In the records below, find the line with "At what coordinates" and repeat exactly every line from it through the line with "Given: Click the Transfer icon for USD wallet". Pictures stay out.

START Material provided

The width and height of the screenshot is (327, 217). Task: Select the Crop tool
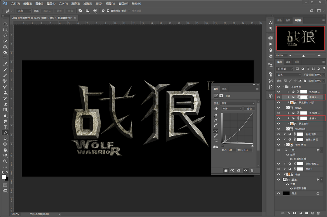5,58
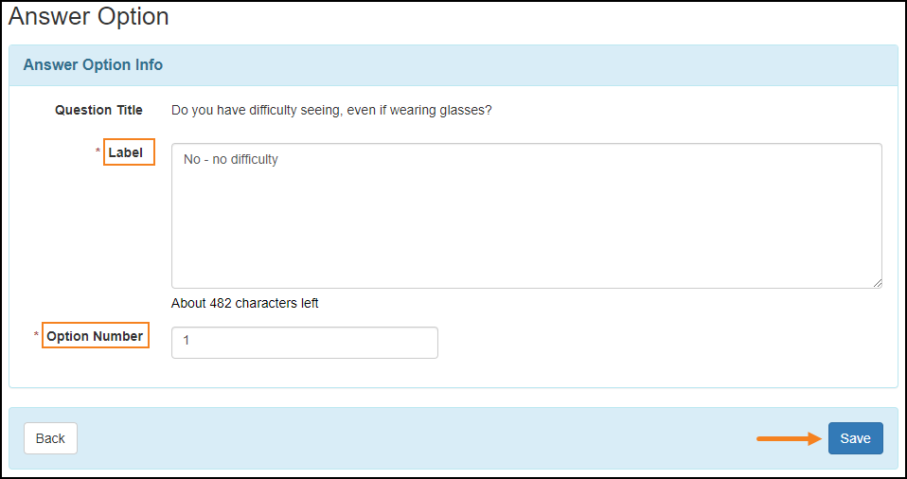Select the Option Number input field
Viewport: 907px width, 479px height.
click(x=305, y=343)
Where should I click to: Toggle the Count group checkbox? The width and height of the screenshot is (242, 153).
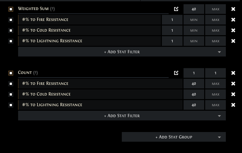point(11,73)
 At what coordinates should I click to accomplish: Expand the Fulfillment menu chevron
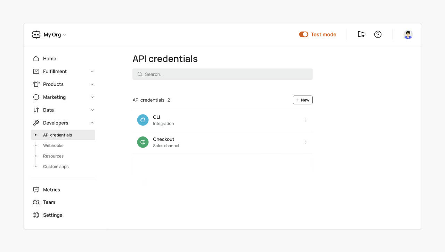[x=92, y=72]
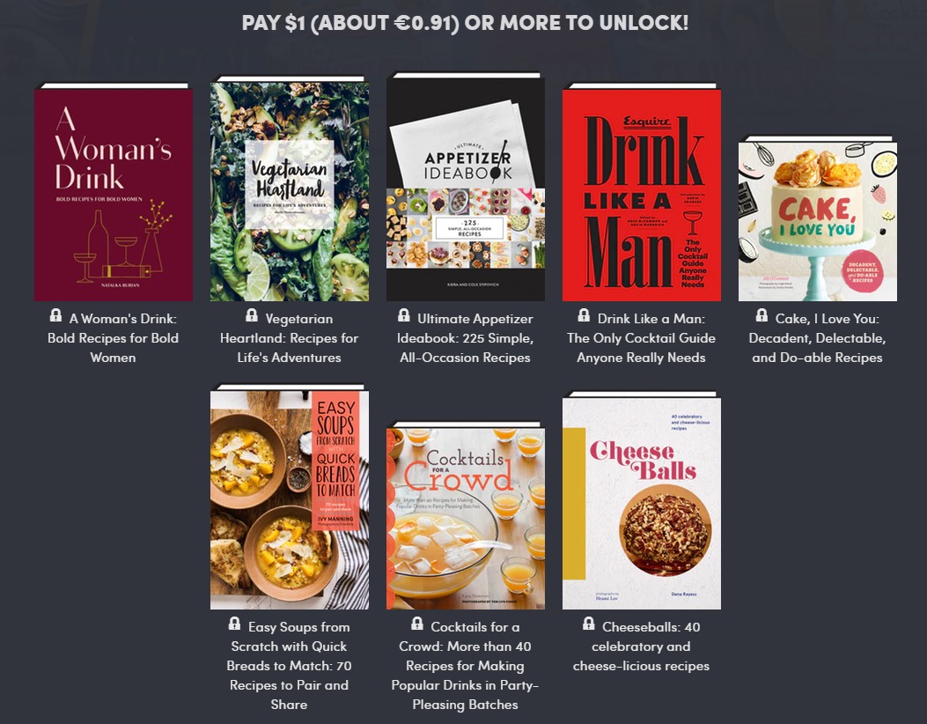The width and height of the screenshot is (927, 724).
Task: Select Cocktails for a Crowd cover
Action: 466,515
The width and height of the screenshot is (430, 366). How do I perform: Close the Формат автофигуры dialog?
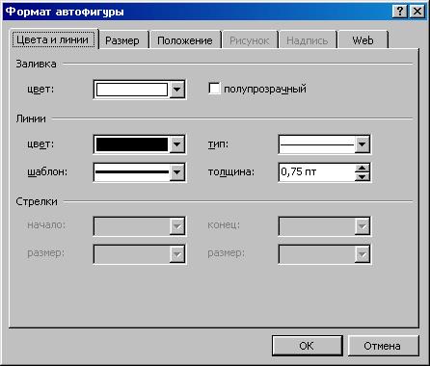pyautogui.click(x=417, y=12)
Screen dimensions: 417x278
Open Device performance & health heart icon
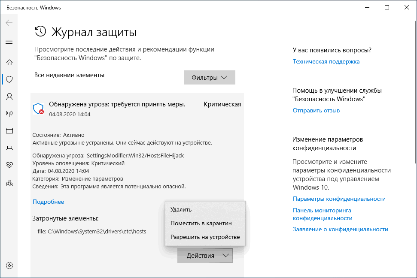(x=9, y=165)
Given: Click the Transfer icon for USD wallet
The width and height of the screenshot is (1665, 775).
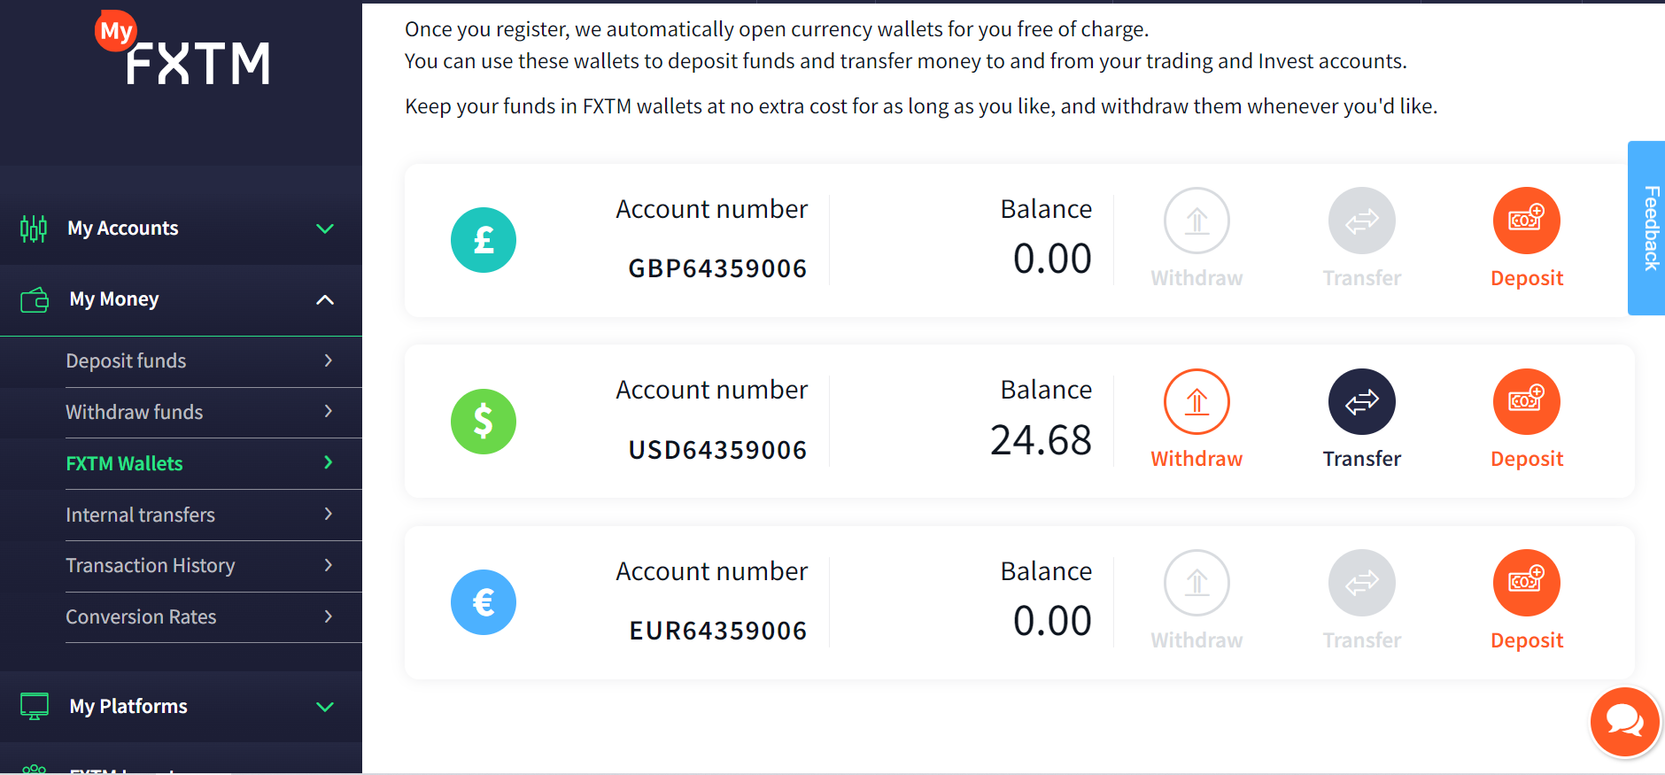Looking at the screenshot, I should (x=1361, y=402).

END Material provided

**The answer:**
 At what coordinates should I click to accomplish: Expand the Fulfillment menu chevron
[x=92, y=72]
The width and height of the screenshot is (927, 724).
Task: Select Cocktails for a Crowd cover
Action: 466,515
The width and height of the screenshot is (430, 366). How do I perform: Close the Формат автофигуры dialog?
pyautogui.click(x=417, y=12)
Screen dimensions: 417x278
Open Device performance & health heart icon
(x=9, y=165)
Given: Click the Transfer icon for USD wallet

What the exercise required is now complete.